O que qualquer eleitor desejava ter ouvido de um candidato a líder do maior partido da oposição (o partido com o maior grupo parlamentar, lembre-se) - principalmente um eleitor que queira uma alternativa à actual maioria - seria qualquer coisa como: "O PS fez uma escolha histórica. Para chegar ao poder atirou-se para os braços da esquerda, com a qual, fruto de incompatibilidades ideológicas inultrapassáveis, não consegue construir uma plataforma programática comum para o futuro do país. A minha missão é apresentar uma alternativa clara a essa frente paralisante e conduzir o meu partido a uma vitória, que seja a base de uma nova maioria alargada, com um projecto mobilizador, reformista, que renove a confiança dos cidadãos no Estado e a esperança que os portugueses de todas as proveniências e gerações devem ter na possibilidade de, em liberdade, cumprirem as suas legítimas aspirações. Se o não conseguir, terei falhado no propósito com que me candidato à liderança do meu partido. Portanto, discutir o que eu faria em caso de vitória do PS é discutir o que eu faria com os despojos da minha derrota. Lamento, mas não é isso que o PSD e o país exigem de mim - e, logicamente, não é para aí que estou virado."

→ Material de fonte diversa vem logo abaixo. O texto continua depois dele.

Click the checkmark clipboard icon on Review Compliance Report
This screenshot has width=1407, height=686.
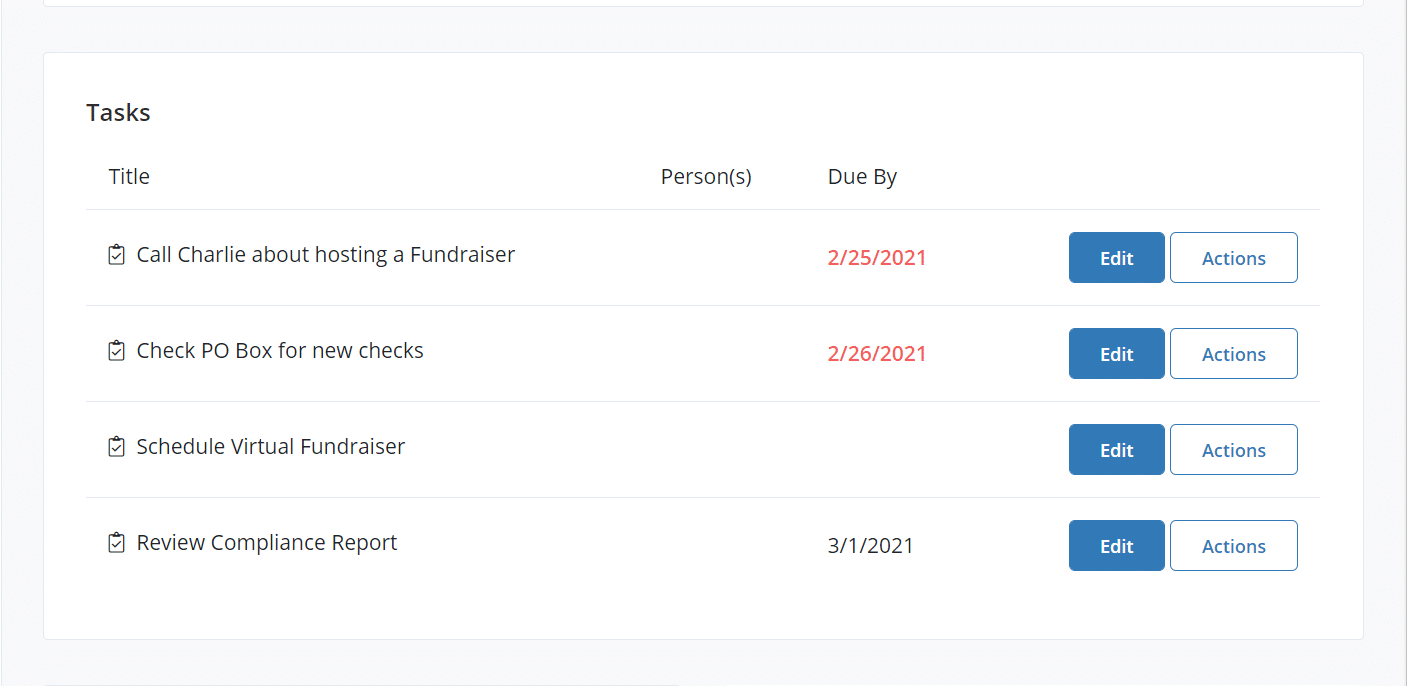click(116, 542)
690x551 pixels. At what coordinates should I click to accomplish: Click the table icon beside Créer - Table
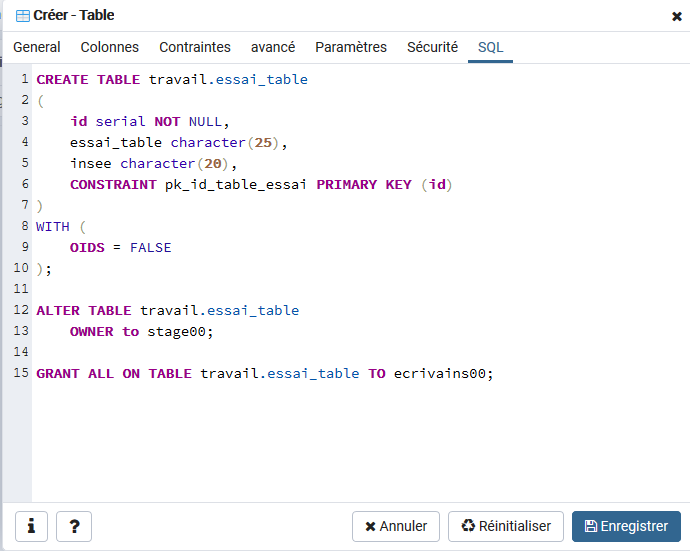[x=22, y=16]
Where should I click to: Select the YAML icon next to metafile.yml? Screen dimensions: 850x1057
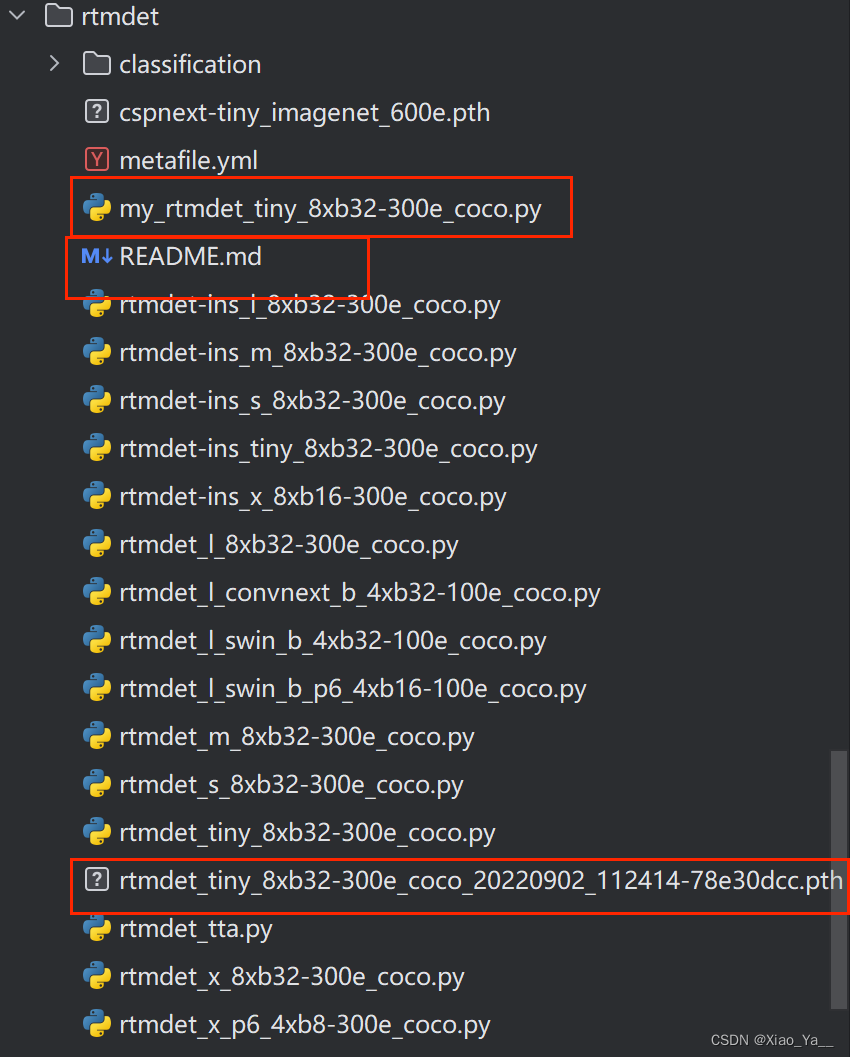[96, 159]
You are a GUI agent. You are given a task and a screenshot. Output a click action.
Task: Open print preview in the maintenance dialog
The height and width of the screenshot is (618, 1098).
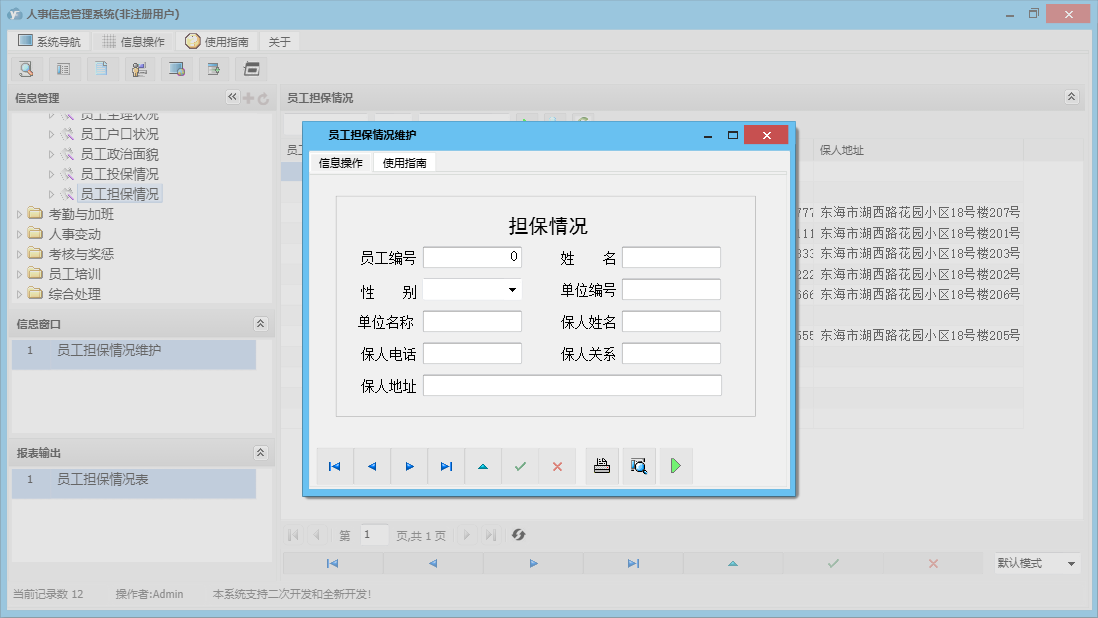639,465
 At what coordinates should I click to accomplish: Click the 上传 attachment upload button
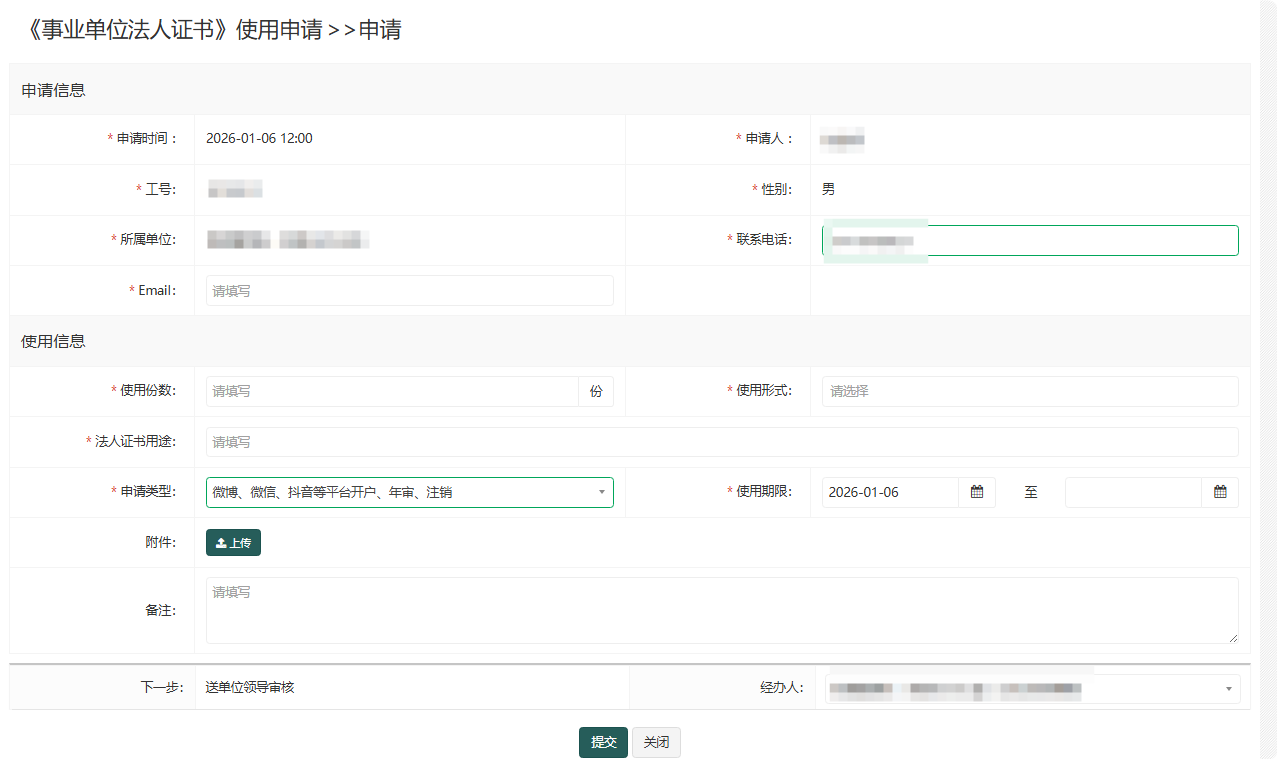(233, 542)
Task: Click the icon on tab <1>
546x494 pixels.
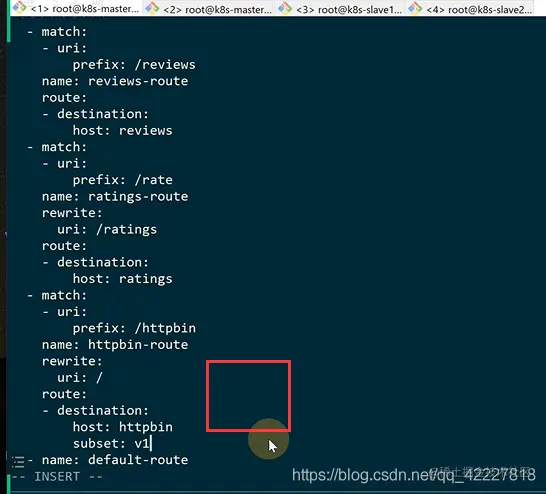Action: (20, 7)
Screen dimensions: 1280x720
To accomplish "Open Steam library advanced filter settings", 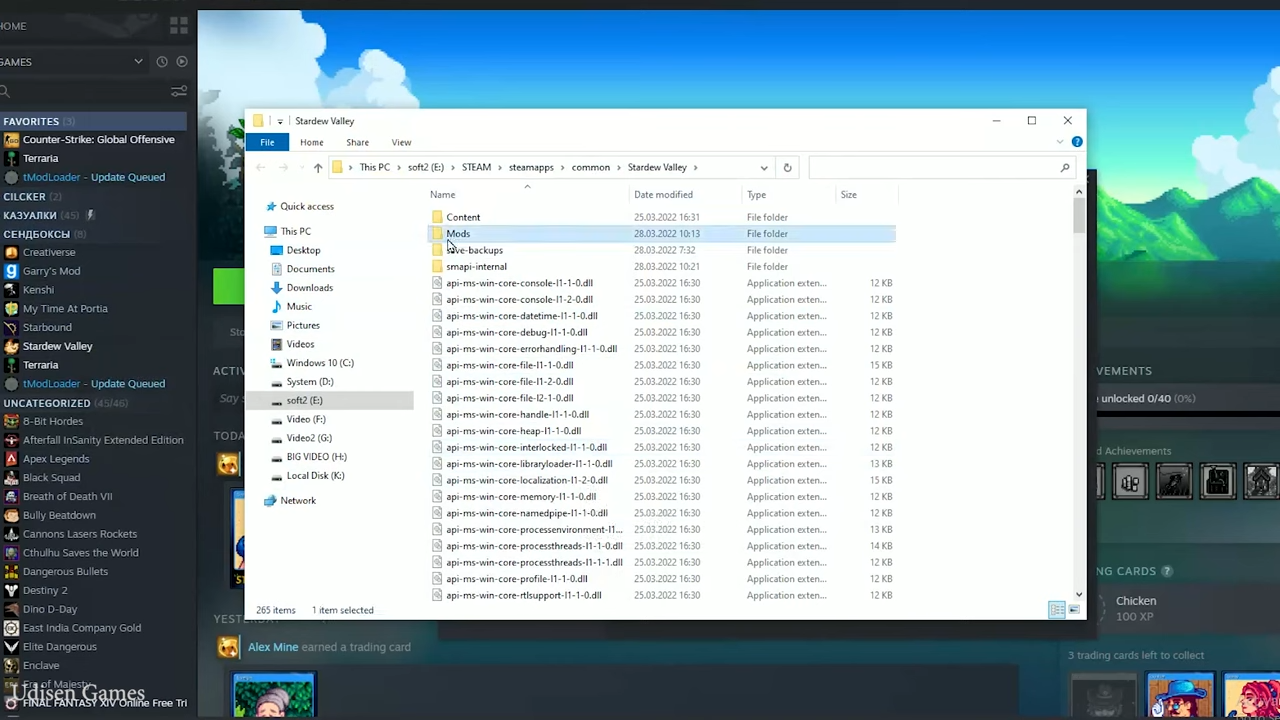I will click(179, 92).
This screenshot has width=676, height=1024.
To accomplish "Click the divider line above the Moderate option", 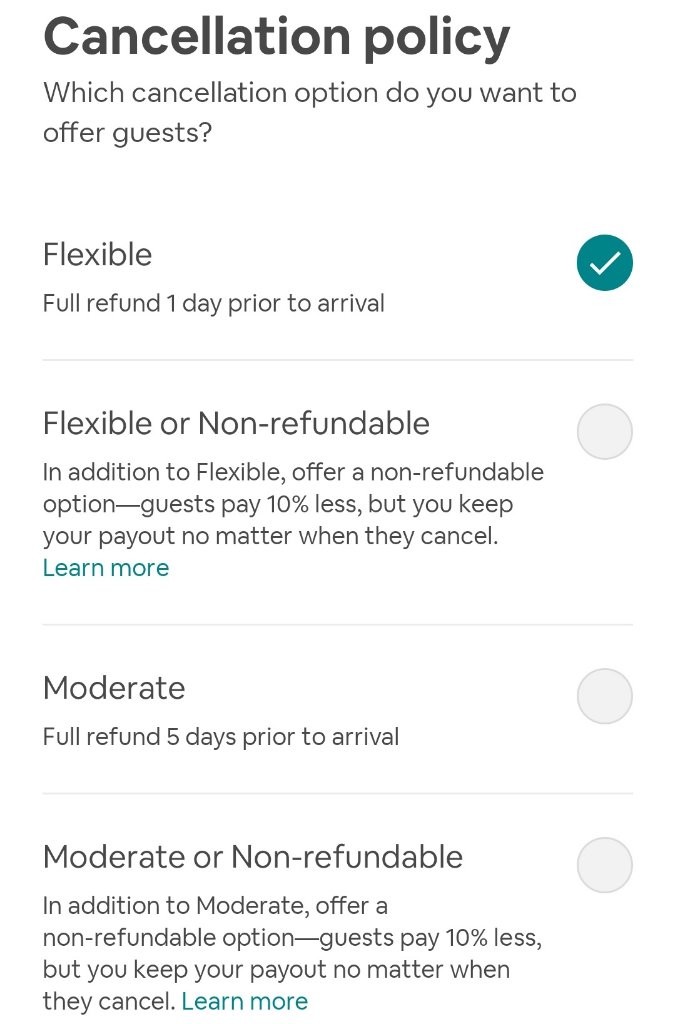I will point(337,625).
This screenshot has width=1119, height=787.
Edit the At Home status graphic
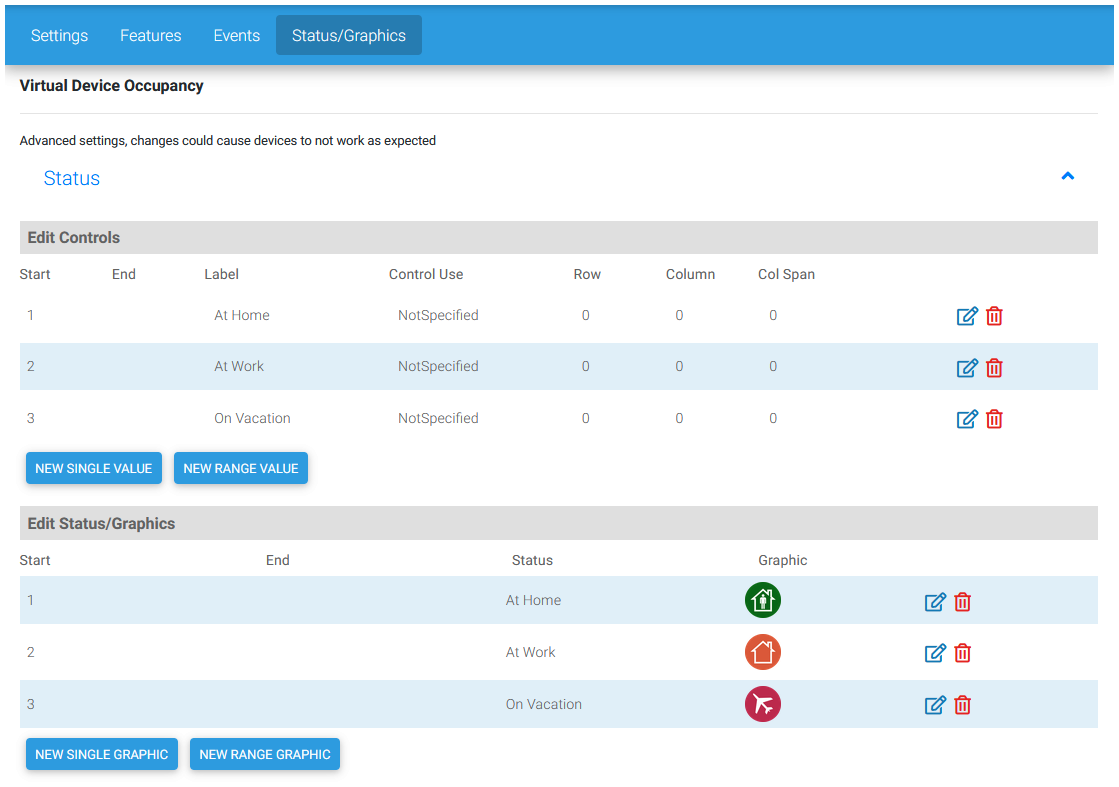click(x=935, y=602)
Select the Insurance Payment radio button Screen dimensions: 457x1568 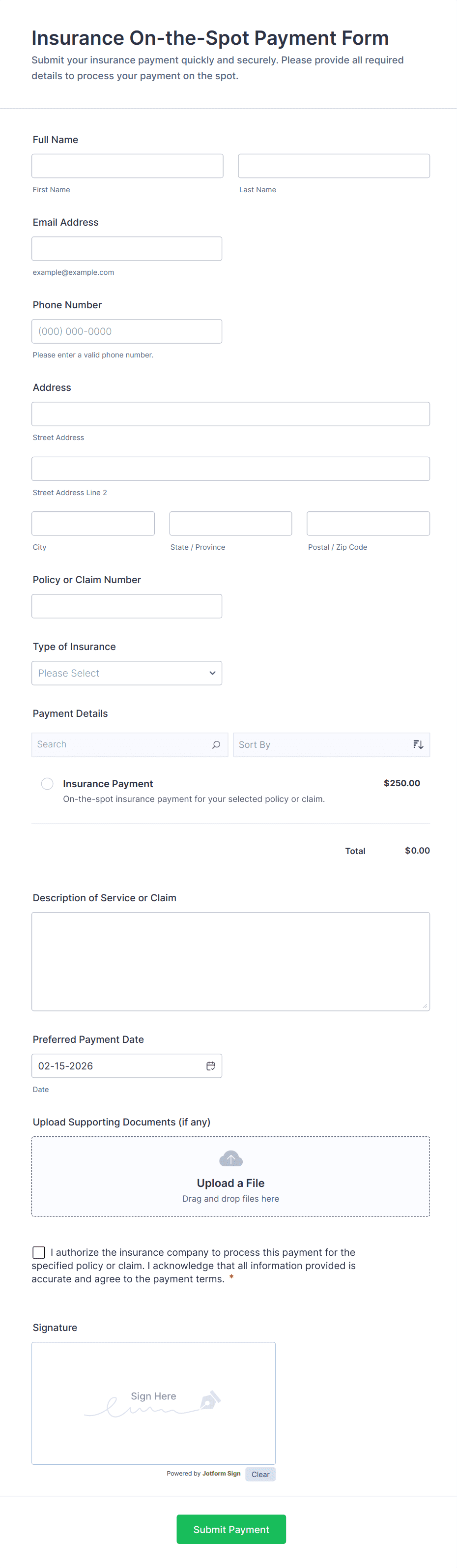(x=48, y=783)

Os portugueses têm devotado à contenda interna no PSD um desinteresse só comparável ao desinteresse da própria campanha. É certo que, quando os ciclos noticiosos cumprem a profecia que Andy Warhol fez para os seres humanos, dando fama descartável mas estratosférica a qualquer factóide do dia-a-dia, nenhum partido consegue captar do público a atenção de outrora. Mas convém não dourar a pílula: muito do desinteresse resulta de pouca gente, bem ou mal, achar com grande convicção que em Rio ou Santana está o próximo primeiro-ministro.
E é aqui que reside a trágica importância das declarações de Rui Rio. Elas cristalizam a ideia, que se devia combater, de que o melhor que o PSD pode esperar em 2019 é ser um mordomo obediente e aplicado de António Costa.